Kalista yang mendengarnya seketika terhenyak. Jihan mandul? Kalista baru tahu fakta itu, karena Jihan tidak pernah cerita. Namun meskipun begitu, bukan berarti Kalista ikhlas saja dinikahkan dengan suaminya.

"Tidak, Mas. Kau harus memiliki anak hasil dari darah dagingmu sendiri. Dan aku sudah memilihkan calon ibu yang paling ku percaya dan paling baik dari yang terbaik yang pernah ku kenal."

"Jihan, jangan! Aku tidak bisa. Kau sadarlah! Kau sudah tahu kan kalau aku sudah memutuskan untuk sendiri sampai mati. Aku tidak akan menikah dengan siapa-siapa apalagi memiliki anak. Sorry, Han. Aku tidak bisa."

Kalista mencoba mengingatkan Jihan tentang keputusannya yang pernah ia ceritakan sebelumnya.

"Kalista, Mas Bian. Kalian menyayangiku, kan?"

"Tentu, Han."

"Tentu, Sayang."

Bian dan Kalista menyahut hampir bersamaan.

Kalau begitu tolong menikah. Kalian menikah malam ini. Kalian berdua adalah orang yang paling aku percaya di dunia. Hormati keputusan yang ku buat dengan sangat berat ini."

"Tidak bisa, Jihan," ucap Kalista mantap.

Bian semakin gusar dan terus memohon agar Jihan berhenti mengusulkan hal konyol tersebut.

"Kalau kalian menolak, aku akan mengakhiri hidupku malam ini." Jihan melangkah ke tepi balkon dan nekat memanjat pagar.

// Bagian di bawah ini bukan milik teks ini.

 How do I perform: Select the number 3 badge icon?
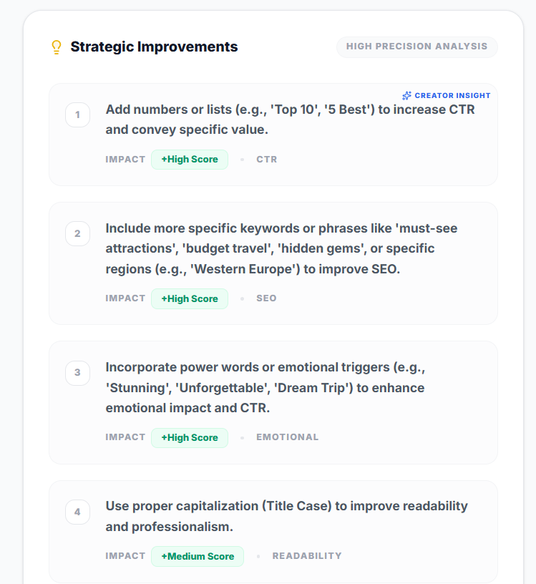point(77,373)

"Jihan!" teriak Kalista dan Bian bersamaan.

Jihan nekat melompat dan untung saja reflek Bian dengan cekatan berhasil menangkap tangan istrinya.

Kalista dan Bian tahu kalau Jihan tak bisa dibantah, maka keduanya sontak menarik Jihan bersamaan dan mengiyakan pernikahan dengan sangat berat hati.